(Source material)

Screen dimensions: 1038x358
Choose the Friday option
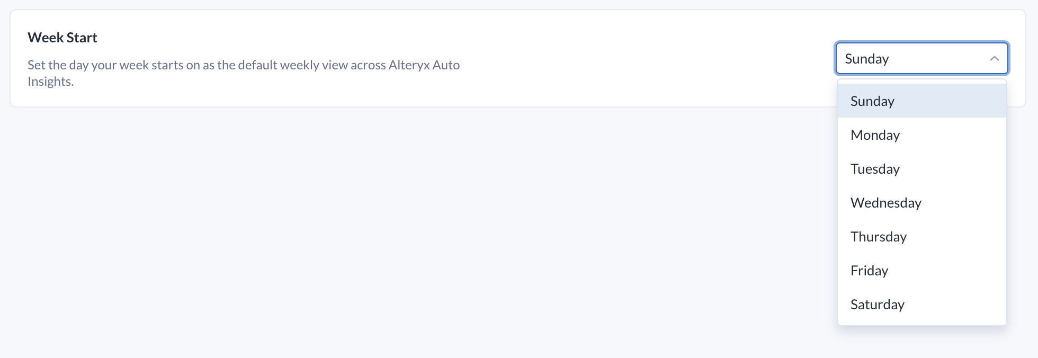point(921,271)
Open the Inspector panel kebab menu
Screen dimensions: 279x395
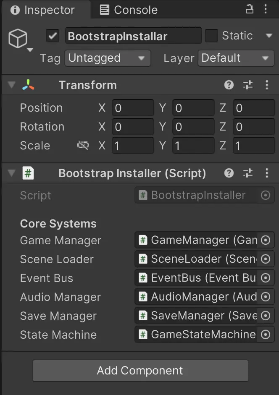(266, 9)
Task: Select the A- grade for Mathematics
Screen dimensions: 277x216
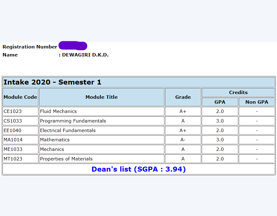Action: pos(183,139)

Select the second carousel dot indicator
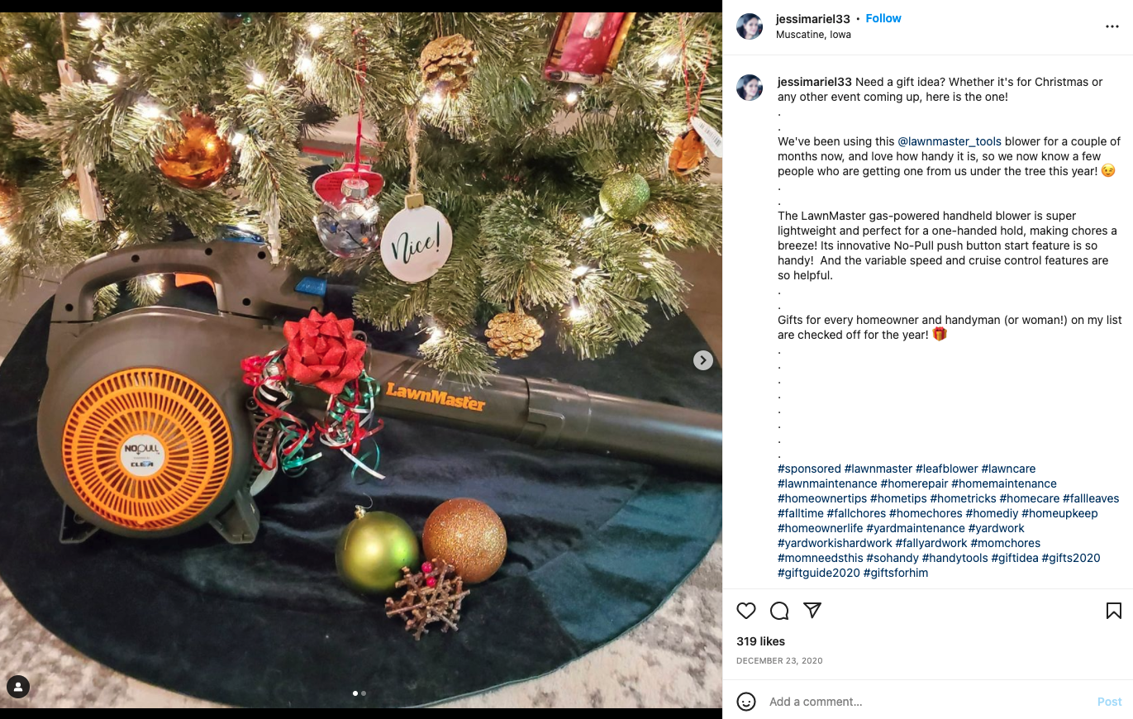[x=364, y=693]
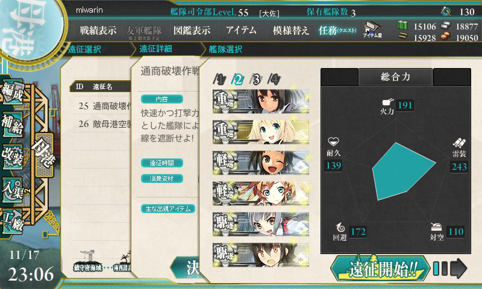Open 戦績表示 records menu
The height and width of the screenshot is (289, 482).
point(98,30)
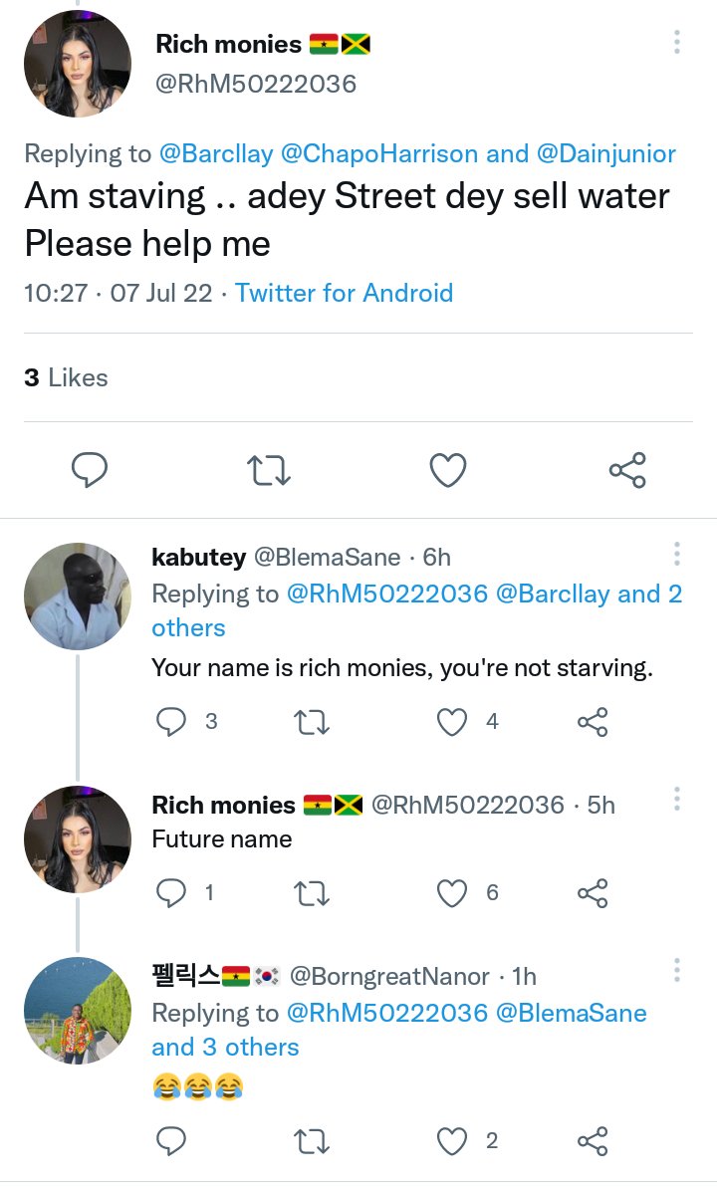Share the main tweet via share icon
This screenshot has width=717, height=1189.
click(627, 470)
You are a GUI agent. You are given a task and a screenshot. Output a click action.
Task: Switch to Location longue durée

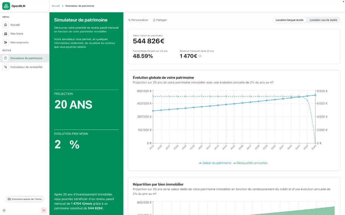(x=289, y=20)
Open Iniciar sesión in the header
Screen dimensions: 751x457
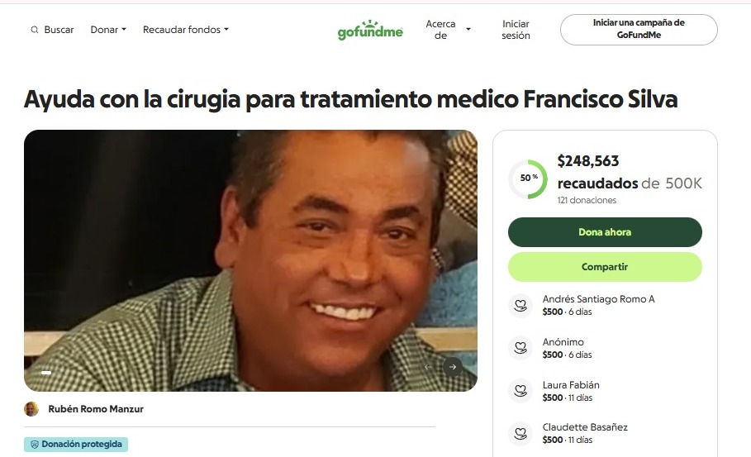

(What is required) Your copy must repeat the data word for word and show none of its images.

(Response area)
Screen dimensions: 1038x358
Choose the Friday option
point(921,271)
Open the Inspector panel kebab menu
Screen dimensions: 279x395
(266, 9)
Task: Select the A- grade for Mathematics
Screen dimensions: 277x216
Action: pos(183,139)

Select the second carousel dot indicator
[x=364, y=693]
Open 戦績表示 records menu
The height and width of the screenshot is (289, 482).
point(98,30)
Share the main tweet via share icon
This screenshot has width=717, height=1189.
click(627, 470)
You are a GUI agent. You are given a task and a screenshot. Output a click action.
Task: Switch to Location longue durée

(x=289, y=20)
Open Iniciar sesión in the header
Screen dimensions: 751x457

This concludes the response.